** START OF RECORD EXTRACTS **

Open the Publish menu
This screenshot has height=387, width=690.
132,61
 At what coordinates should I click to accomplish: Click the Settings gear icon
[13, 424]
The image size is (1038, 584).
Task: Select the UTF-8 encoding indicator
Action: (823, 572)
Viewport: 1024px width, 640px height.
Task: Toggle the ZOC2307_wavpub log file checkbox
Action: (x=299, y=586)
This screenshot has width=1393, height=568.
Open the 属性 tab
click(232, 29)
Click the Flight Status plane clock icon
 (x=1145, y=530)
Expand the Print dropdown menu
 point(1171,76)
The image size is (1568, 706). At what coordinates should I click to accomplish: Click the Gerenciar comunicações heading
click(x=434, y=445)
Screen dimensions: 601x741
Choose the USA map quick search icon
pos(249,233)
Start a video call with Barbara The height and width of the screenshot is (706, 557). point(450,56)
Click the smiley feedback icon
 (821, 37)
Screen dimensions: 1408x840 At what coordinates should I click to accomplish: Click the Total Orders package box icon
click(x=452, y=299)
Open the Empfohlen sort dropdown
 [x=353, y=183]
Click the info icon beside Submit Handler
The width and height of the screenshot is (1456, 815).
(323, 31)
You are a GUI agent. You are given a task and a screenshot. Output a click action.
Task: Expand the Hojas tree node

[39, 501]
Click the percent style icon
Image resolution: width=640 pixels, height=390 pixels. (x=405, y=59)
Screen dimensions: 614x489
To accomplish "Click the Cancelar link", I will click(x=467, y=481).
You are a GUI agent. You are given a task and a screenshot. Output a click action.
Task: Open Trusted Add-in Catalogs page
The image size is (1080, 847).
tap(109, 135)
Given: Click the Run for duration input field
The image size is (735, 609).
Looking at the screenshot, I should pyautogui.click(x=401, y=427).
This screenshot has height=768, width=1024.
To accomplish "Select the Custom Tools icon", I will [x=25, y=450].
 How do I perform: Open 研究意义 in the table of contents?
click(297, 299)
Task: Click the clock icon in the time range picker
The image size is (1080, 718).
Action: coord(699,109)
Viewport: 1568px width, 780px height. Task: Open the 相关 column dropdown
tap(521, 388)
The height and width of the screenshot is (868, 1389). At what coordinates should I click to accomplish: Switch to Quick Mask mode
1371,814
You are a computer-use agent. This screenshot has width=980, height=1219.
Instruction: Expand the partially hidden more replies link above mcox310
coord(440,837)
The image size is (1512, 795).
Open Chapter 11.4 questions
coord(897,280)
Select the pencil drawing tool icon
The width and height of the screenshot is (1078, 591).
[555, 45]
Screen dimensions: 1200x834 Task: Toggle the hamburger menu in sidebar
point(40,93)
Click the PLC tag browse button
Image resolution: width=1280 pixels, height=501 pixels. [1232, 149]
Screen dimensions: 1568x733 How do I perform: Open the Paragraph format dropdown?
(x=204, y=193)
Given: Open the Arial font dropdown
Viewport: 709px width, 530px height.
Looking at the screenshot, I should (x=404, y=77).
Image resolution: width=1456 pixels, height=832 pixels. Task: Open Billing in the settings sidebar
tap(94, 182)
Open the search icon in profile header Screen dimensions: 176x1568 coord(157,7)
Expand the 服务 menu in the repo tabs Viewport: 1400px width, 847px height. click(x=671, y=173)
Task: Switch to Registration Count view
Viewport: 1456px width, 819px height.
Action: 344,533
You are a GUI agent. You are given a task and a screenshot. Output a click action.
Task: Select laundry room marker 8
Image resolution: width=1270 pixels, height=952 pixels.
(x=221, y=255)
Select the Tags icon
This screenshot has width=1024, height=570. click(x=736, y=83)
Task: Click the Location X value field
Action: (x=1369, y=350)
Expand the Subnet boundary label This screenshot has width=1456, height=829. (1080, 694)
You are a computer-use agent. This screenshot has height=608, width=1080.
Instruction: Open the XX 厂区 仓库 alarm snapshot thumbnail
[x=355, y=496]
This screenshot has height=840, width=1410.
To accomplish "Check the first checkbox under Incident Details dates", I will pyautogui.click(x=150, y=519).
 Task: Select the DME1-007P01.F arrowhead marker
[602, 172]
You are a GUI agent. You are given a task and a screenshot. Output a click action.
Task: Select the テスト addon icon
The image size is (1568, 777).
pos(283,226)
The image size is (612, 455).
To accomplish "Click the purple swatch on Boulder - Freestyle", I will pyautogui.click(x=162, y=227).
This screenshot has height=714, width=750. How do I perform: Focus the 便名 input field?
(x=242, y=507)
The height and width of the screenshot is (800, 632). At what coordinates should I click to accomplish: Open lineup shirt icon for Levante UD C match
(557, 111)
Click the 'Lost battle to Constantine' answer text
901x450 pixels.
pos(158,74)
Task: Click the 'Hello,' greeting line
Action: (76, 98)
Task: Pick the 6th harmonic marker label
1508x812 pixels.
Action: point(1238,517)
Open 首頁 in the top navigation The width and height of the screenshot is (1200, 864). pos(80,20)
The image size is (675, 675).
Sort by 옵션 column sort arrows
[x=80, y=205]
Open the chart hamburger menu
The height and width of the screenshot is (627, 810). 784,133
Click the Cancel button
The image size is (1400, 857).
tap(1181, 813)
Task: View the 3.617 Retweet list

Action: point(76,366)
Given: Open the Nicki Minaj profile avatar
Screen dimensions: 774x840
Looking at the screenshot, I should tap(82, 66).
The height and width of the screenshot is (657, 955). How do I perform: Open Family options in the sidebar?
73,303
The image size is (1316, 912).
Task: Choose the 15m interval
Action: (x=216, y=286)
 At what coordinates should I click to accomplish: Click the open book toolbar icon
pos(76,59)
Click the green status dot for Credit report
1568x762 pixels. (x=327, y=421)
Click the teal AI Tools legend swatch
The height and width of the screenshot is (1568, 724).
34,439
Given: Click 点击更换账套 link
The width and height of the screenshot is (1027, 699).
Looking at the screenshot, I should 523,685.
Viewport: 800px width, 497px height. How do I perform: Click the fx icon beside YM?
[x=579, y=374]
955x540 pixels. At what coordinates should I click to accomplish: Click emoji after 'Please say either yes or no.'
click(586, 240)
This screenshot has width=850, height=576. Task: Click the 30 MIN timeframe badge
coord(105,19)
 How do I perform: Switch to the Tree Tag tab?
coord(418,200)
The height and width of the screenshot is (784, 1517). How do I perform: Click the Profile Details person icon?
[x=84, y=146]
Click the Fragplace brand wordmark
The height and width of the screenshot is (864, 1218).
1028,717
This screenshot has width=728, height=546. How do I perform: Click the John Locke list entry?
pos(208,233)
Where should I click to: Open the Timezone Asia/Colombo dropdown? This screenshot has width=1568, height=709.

** END OF RECORD EXTRACTS **

Render all of the items above as a numbered list, leaving out the blank lines.

1. Open the Publish menu
2. This screenshot has height=387, width=690.
3. 132,61
4.  At what coordinates should I click to accomplish: Click the Settings gear icon
5. [13, 424]
6. The image size is (1038, 584).
7. Task: Select the UTF-8 encoding indicator
8. Action: (823, 572)
9. Viewport: 1024px width, 640px height.
10. Task: Toggle the ZOC2307_wavpub log file checkbox
11. Action: (x=299, y=586)
12. This screenshot has width=1393, height=568.
13. Open the 属性 tab
14. click(232, 29)
15. Click the Flight Status plane clock icon
16.  (x=1145, y=530)
17. Expand the Print dropdown menu
18.  point(1171,76)
19. The image size is (1568, 706). At what coordinates should I click to accomplish: Click the Gerenciar comunicações heading
20. click(x=434, y=445)
21. Screen dimensions: 601x741
22. Choose the USA map quick search icon
23. pos(249,233)
24. Start a video call with Barbara The height and width of the screenshot is (706, 557). point(450,56)
25. Click the smiley feedback icon
26.  (821, 37)
27. Screen dimensions: 1408x840 At what coordinates should I click to accomplish: Click the Total Orders package box icon
28. click(x=452, y=299)
29. Open the Empfohlen sort dropdown
30.  [x=353, y=183]
31. Click the info icon beside Submit Handler
32. The width and height of the screenshot is (1456, 815).
33. (323, 31)
34. You are a GUI agent. You are given a task and a screenshot. Output a click action.
35. Task: Expand the Hojas tree node
36. [39, 501]
37. Click the percent style icon
38. Image resolution: width=640 pixels, height=390 pixels. (x=405, y=59)
39. Screen dimensions: 614x489
40. To accomplish "Click the Cancelar link", I will click(x=467, y=481).
41. You are a GUI agent. You are given a task and a screenshot. Output a click action.
42. Task: Open Trusted Add-in Catalogs page
43. The image size is (1080, 847).
44. tap(109, 135)
45. Given: Click the Run for duration input field
46. The image size is (735, 609).
47. Looking at the screenshot, I should pyautogui.click(x=401, y=427).
48. This screenshot has height=768, width=1024.
49. To accomplish "Select the Custom Tools icon", I will [x=25, y=450].
50.  How do I perform: Open 研究意义 in the table of contents?
51. click(297, 299)
52. Task: Click the clock icon in the time range picker
53. The image size is (1080, 718).
54. Action: coord(699,109)
55. Viewport: 1568px width, 780px height. Task: Open the 相关 column dropdown
56. tap(521, 388)
57. The height and width of the screenshot is (868, 1389). At what coordinates should I click to accomplish: Switch to Quick Mask mode
58. 1371,814
59. You are a computer-use agent. This screenshot has width=980, height=1219.
60. Instruction: Expand the partially hidden more replies link above mcox310
61. coord(440,837)
62. The image size is (1512, 795).
63. Open Chapter 11.4 questions
64. coord(897,280)
65. Select the pencil drawing tool icon
66. The width and height of the screenshot is (1078, 591).
67. [555, 45]
68. Screen dimensions: 1200x834 Task: Toggle the hamburger menu in sidebar
69. point(40,93)
70. Click the PLC tag browse button
71. Image resolution: width=1280 pixels, height=501 pixels. [1232, 149]
72. Screen dimensions: 1568x733 How do I perform: Open the Paragraph format dropdown?
73. (x=204, y=193)
74. Given: Open the Arial font dropdown
75. Viewport: 709px width, 530px height.
76. Looking at the screenshot, I should (x=404, y=77).
77. Image resolution: width=1456 pixels, height=832 pixels. Task: Open Billing in the settings sidebar
78. tap(94, 182)
79. Open the search icon in profile header Screen dimensions: 176x1568 coord(157,7)
80. Expand the 服务 menu in the repo tabs Viewport: 1400px width, 847px height. click(x=671, y=173)
81. Task: Switch to Registration Count view
82. Viewport: 1456px width, 819px height.
83. Action: 344,533
84. You are a GUI agent. You are given a task and a screenshot. Output a click action.
85. Task: Select laundry room marker 8
86. Image resolution: width=1270 pixels, height=952 pixels.
87. (x=221, y=255)
88. Select the Tags icon
89. This screenshot has width=1024, height=570. click(x=736, y=83)
90. Task: Click the Location X value field
91. Action: (x=1369, y=350)
92. Expand the Subnet boundary label This screenshot has width=1456, height=829. (1080, 694)
93. You are a computer-use agent. This screenshot has height=608, width=1080.
94. Instruction: Open the XX 厂区 仓库 alarm snapshot thumbnail
95. [x=355, y=496]
96. This screenshot has height=840, width=1410.
97. To accomplish "Check the first checkbox under Incident Details dates", I will pyautogui.click(x=150, y=519).
98.  Task: Select the DME1-007P01.F arrowhead marker
99. [602, 172]
100. You are a GUI agent. You are given a task and a screenshot. Output a click action.
101. Task: Select the テスト addon icon
102. The image size is (1568, 777).
103. pos(283,226)
104. The image size is (612, 455).
105. To accomplish "Click the purple swatch on Boulder - Freestyle", I will pyautogui.click(x=162, y=227).
106. This screenshot has height=714, width=750. How do I perform: Focus the 便名 input field?
107. (x=242, y=507)
108. The height and width of the screenshot is (800, 632). At what coordinates should I click to accomplish: Open lineup shirt icon for Levante UD C match
109. (557, 111)
110. Click the 'Lost battle to Constantine' answer text
111. 901x450 pixels.
112. pos(158,74)
113. Task: Click the 'Hello,' greeting line
114. Action: (76, 98)
115. Task: Pick the 6th harmonic marker label
116. 1508x812 pixels.
117. Action: point(1238,517)
118. Open 首頁 in the top navigation The width and height of the screenshot is (1200, 864). pos(80,20)
119. The image size is (675, 675).
120. Sort by 옵션 column sort arrows
121. [x=80, y=205]
122. Open the chart hamburger menu
123. The height and width of the screenshot is (627, 810). 784,133
124. Click the Cancel button
125. The image size is (1400, 857).
126. tap(1181, 813)
127. Task: View the 3.617 Retweet list
128. Action: point(76,366)
129. Given: Open the Nicki Minaj profile avatar
130. Screen dimensions: 774x840
131. Looking at the screenshot, I should tap(82, 66).
132. The height and width of the screenshot is (657, 955). How do I perform: Open Family options in the sidebar?
133. 73,303
134. The image size is (1316, 912).
135. Task: Choose the 15m interval
136. Action: (x=216, y=286)
137.  At what coordinates should I click to accomplish: Click the open book toolbar icon
138. pos(76,59)
139. Click the green status dot for Credit report
140. 1568x762 pixels. (x=327, y=421)
141. Click the teal AI Tools legend swatch
142. The height and width of the screenshot is (1568, 724).
143. 34,439
144. Given: Click 点击更换账套 link
145. The width and height of the screenshot is (1027, 699).
146. Looking at the screenshot, I should 523,685.
147. Viewport: 800px width, 497px height. How do I perform: Click the fx icon beside YM?
148. [x=579, y=374]
149. 955x540 pixels. At what coordinates should I click to accomplish: Click emoji after 'Please say either yes or no.'
150. click(586, 240)
151. This screenshot has width=850, height=576. Task: Click the 30 MIN timeframe badge
152. coord(105,19)
153.  How do I perform: Switch to the Tree Tag tab?
154. coord(418,200)
155. The height and width of the screenshot is (784, 1517). How do I perform: Click the Profile Details person icon?
156. [x=84, y=146]
157. Click the Fragplace brand wordmark
158. The height and width of the screenshot is (864, 1218).
159. 1028,717
160. This screenshot has width=728, height=546. How do I perform: Click the John Locke list entry?
161. pos(208,233)
162. Where should I click to: Open the Timezone Asia/Colombo dropdown? This screenshot has width=1568, height=709.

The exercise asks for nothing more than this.